OSDev.org

I use the x86-32 architecture with paging as an example. What if a user-space application could use the whole virtual address space except the last page (reserved for syscall implementation) without any user-space-visible memory allocating mechanism. Paging would make sure that when a page is written it is allocated. Initially all "unallocated" pages use a zero-filled page so reading would just return zero. Sounds good so far.

What about freeing memory? A user-space application could just fill the memory with zeros. A page with zeros can be replaced with a general filled-with-zeros page. All this would be transparent to user-space applications. The trick is that it is done only if it is really needed. If the system is running out of memory, it starts looking user-space applications and find pages that are allocated but are filled with zeros.

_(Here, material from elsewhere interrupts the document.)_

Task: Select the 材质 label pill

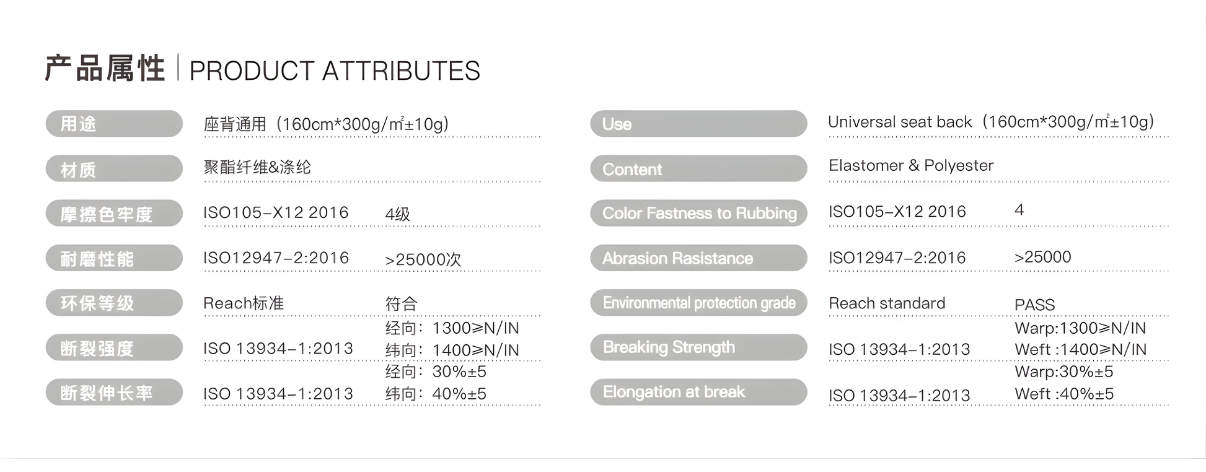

What about running out of memory? A solution would be a user-space exception handler.

Antti wrote:I use the x86-32 architecture with paging as an example. What if a user-space application could use the whole virtual address space except the last page (reserved for syscall implementation) without any user-space-visible memory allocating mechanism. Paging would make sure that when a page is written it is allocated. Initially all "unallocated" pages use a zero-filled page so reading would just return zero. Sounds good so far.

Something like this could be done, but leaving unused pages unmapped has advantages when it comes to diagnosing bugs and limiting what damage they can do, which is why operating systems tend to mark unused pages as not present.

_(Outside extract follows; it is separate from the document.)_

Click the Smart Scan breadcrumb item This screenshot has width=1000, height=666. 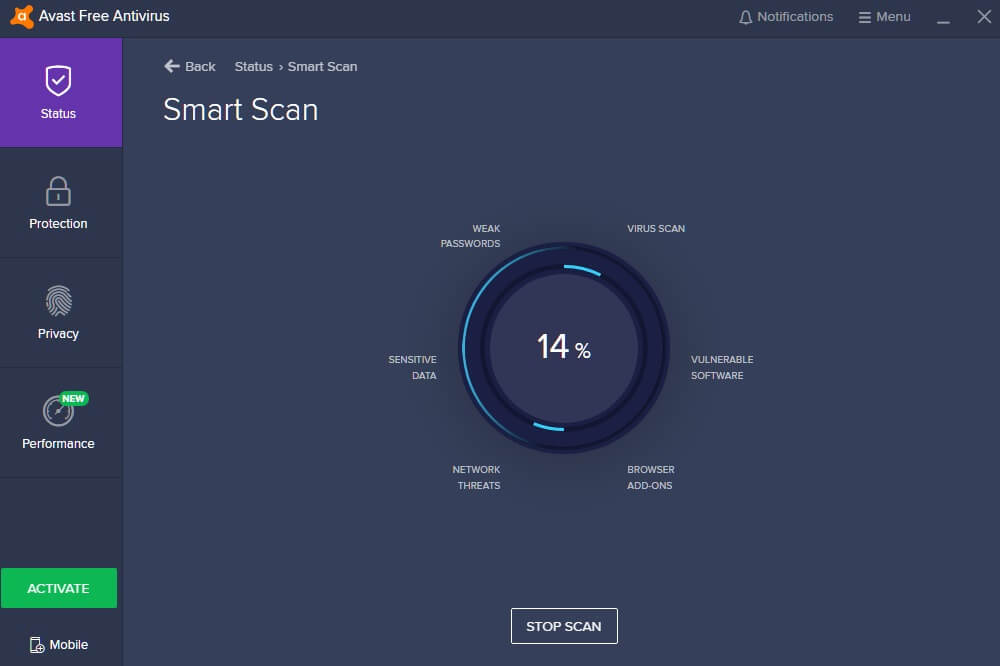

For extra fun, put the system call page at 0x0 and make it non-readable/non-executable/non-writable by user-space. This will allow the process to use the entire address space and NULL dereferences would still crash the process. I think I heard some OS X versions does something like this, actually. Mind you that accessing bad pointers is undefined behavior (though such is derefencing NULL also), which means that arguments such as "But then the program won't crash!" is kinda irrevant.

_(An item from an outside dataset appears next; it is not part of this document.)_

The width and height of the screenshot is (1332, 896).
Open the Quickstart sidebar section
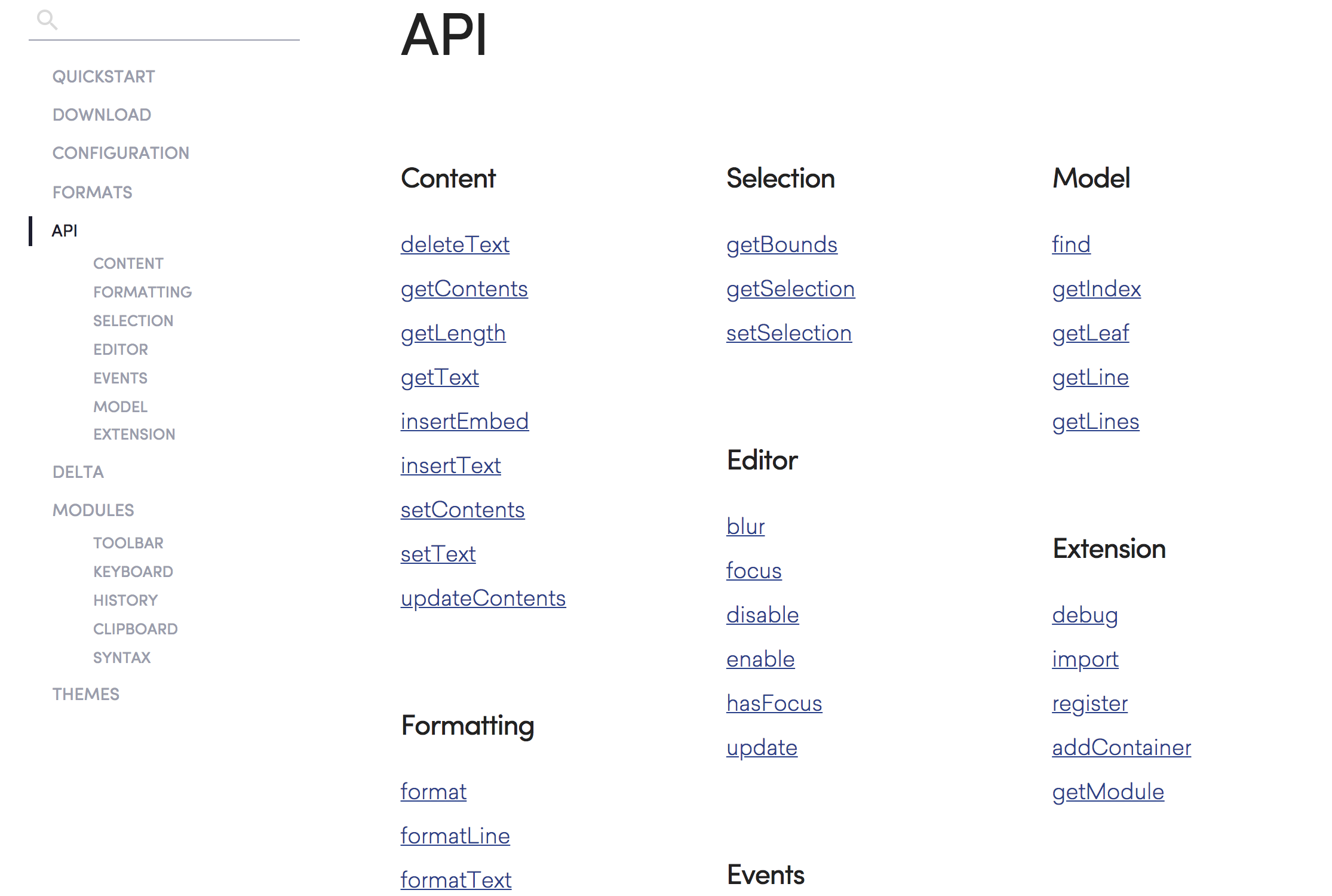103,76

A curious thing, though, is that not all pages are the same because each page has permissions associated with them (readable, writeable, executable, ...) but such automatic allocation that you propose can't select the appropriate permissions. You will still need some mprotect system call interface.

sortie wrote:For extra fun, put the system call page at 0x0...

I was also thinking that and it would be a good choice. However, I was also thinking that the page could be readable. It could contain a header that contains some information. It would catch NULL writes but not reads.

Address space could be something like this:
Memory space would contain the executable code and read-only data and those pages would be marked as "read-only" (and "non-executable" if supported). Program header would define where those areas are (including the stack setup). All the memory that are run-time allocated would be read/write/non-executable data.

The space reserved for system calls can be read by a user-space program. This must be taken into account. The documentation could define it reserved but not containing any confidential data about other processes etc.

When thinking more, I do not like the readable system calls area. The first or the last page should not be readable.